Oskar Pastior est né allemand à Hermannstadt (Siebenbürgen). Il y a suivi des études au lycée jusqu’en 1944 et en 1945 il a été déporté par les Russes, en Ukraine orientale. Après 1949, il a travaillé, à Hermannstadt, comme cloueur de caisses, malaxeur de béton, et calculateur dans une entreprise de construction. Après trois ans de service militaire et un diplôme de téléphoniste, il a pu finalement étudier la littérature germanique à Bucarest.
En 1960, il est devenu rédacteur à la radio roumaine pour des écrivains allemands. Après Vienne et Munich, il est finalement arrivé à Berlin. C’est là qu’il a trouvé sa place. La poésie baroque, Quirinus Kuhlmann, le russe Velimir Khlebnikov, et d’autres grands de la poésie expérimentale des années vingt, également le groupe de Vienne, qui compte parmi ses rencontres majeures.
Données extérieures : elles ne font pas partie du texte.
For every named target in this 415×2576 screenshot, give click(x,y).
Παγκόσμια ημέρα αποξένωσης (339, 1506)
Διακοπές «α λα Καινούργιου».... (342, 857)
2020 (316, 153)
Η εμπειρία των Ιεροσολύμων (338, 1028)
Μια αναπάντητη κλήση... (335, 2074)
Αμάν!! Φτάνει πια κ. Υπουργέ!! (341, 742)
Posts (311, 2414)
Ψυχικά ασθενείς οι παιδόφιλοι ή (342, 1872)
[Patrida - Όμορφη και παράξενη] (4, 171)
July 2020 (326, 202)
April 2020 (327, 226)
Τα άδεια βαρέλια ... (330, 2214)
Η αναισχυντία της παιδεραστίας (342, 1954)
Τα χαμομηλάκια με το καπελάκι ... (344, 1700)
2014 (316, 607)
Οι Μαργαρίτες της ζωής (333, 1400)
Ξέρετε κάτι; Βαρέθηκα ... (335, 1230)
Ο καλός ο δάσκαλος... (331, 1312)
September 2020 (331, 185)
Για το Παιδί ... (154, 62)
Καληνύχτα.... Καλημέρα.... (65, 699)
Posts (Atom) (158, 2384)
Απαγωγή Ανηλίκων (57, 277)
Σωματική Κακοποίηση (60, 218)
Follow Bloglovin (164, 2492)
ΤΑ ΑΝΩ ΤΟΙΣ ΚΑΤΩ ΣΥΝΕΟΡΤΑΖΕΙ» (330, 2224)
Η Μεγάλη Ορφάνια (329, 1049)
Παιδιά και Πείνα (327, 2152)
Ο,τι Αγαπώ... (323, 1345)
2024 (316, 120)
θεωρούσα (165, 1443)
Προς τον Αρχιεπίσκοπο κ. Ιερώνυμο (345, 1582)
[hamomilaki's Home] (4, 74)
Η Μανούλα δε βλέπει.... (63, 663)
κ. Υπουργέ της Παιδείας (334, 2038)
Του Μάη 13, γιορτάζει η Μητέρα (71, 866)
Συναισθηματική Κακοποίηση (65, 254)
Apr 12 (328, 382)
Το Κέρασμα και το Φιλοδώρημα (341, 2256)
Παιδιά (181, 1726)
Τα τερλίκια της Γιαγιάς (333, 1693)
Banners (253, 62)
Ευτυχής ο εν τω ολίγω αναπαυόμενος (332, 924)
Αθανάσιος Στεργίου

Ayant rencontré, comme premier poète allemand, Georges Perec, il a rejoint l’Oulipo, l’ouvroir de littérature potentielle. Il est venu maintes fois au Literaturhaus de Berlin. Il devait y revenir cet automne.
Indépendamment des oulipiens, mais d’une manière analogue, Oskar Pastior a développé un principe qui consiste à ne pas laisser les poèmes se former par eux-mêmes, mais à les fabriquer à partir du principe formel de la contrainte. Ainsi éclatent des contenus nouveaux, une nouvelle logique stylistique est libérée et sont déclenchés les mouvements élastiques, dansants, de la langue.
En 1993/94, dans une conférence prononcée à Francfort, Pastior a décrit son travail de la langue : « avec les projets, leur expérience d’écriture, oui, avec leurs noms, se sont développés certaines bonnes manières poétiques, des dextérités, des capacités qui ne sont pas seulement créatives mais agissantes pour des projets ultérieurs, et toujours susceptibles de redistribution ».
Ainsi nomme-t-il ce qu’un artiste libre et libéré voudrait écrire : poèmespoèmes, écoutoirs, plaisirchairs, peaud’échange, les chants de Crimée gothique, phénomèneslimite, et les Tinitusse, les Sonetburger, Tête-serin et Vocalises, poèmes anagrammatiques, TêtenuJanusTête palindrome, et pour finir la petite machine sextine « avec ces merveilleux outils magiques, qui ont donné leur nom et leur titre à tant de livres et d’enregistrements, Oskar Pastior est devenu le doyen de la poésie ». Ainsi l’ai-je moi-même nommé officiellement après la mort de HC Artmann. Il a compris, je pense, cette déclaration d’amour. Il est, à n’en pas douter, LE grand poète de notre temps, qui change la pesanteur en légèreté, et qui fait advenir, par la précision d’un travail infatigable, bonheur et délectation.